訂正審判請求前又は訂正請求前であっても,訴訟において対抗主張の提出は許されるとした事例

事件番号 平成22(ワ)40331
事件名 特許権侵害差止等請求事件
裁判年月日 平成23年11月30日
裁判所名 東京地方裁判所
裁判長裁判官 岡本岳

(6) 時機に後れた攻撃防御方法であるとの原告の主張について
 原告は,無効理由4に係る被告の無効主張は時機に後れた攻撃防御方法であるから却下すべきと主張する。
 しかしながら,当該無効主張は,平成23年7月13日の第4回弁論準備手続において,同月12日付け被告準備書面(4)をもってなされたものであるところ,同時点では,いわゆる二段階審理における侵害論についての審理中であったから,当該無効主張についての審理がなければ直ちに弁論を終結できる段階になく,上記無効主張により訴訟の完結を遅延させることになるものとは認められない。 ・・・

3 訂正を理由とする対抗主張について
 原告は,平成23年9月22日付け原告第6準備書面をもって,本件訂正発明には無効理由がなく,かつ,被告製品は本件訂正発明の技術的範囲に属すると主張し,これに対し,被告は,原告の上記主張は,時機に後れた攻撃防御方法であるから却下されるべきであると主張する。

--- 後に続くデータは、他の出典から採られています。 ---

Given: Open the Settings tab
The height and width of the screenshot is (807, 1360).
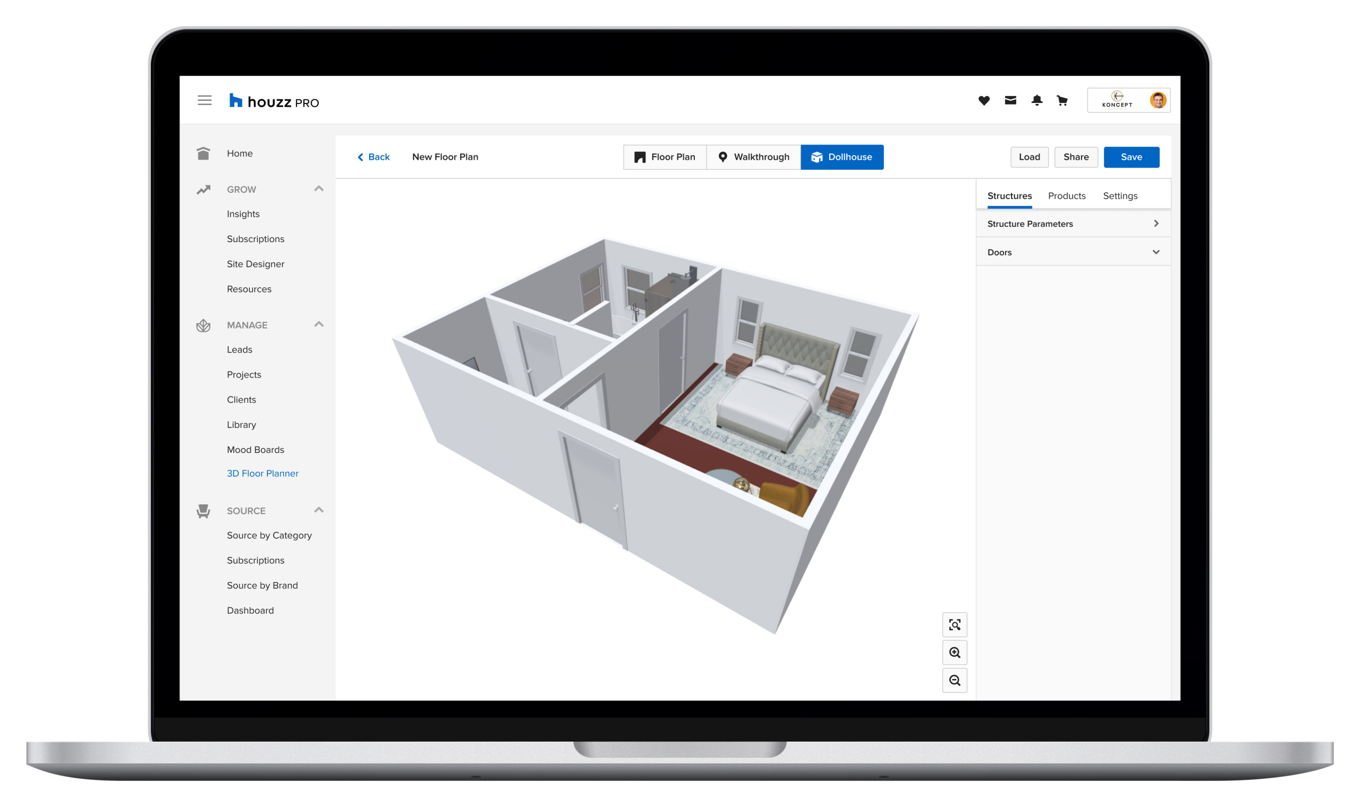Looking at the screenshot, I should pos(1120,196).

 そこで検討するに,原告の上記対抗主張は,前記平成23年7月12日付け被告準備書面(4)をもってなされた無効理由2〜4に対するものであるところ,受命裁判官は第5回弁論準備手続期日(同年8月5日)において,原告に対し,上記無効理由についても審理するので,これに対する反論があれば次回までに提出するよう促し,反論の機会を与えたにもかかわらず,原告は,第6回弁論準備手続期日(同年9月9日)までに上記対抗主張をすることなく,同期日で弁論準備手続を終結することについても何ら異議を述べなかったものである。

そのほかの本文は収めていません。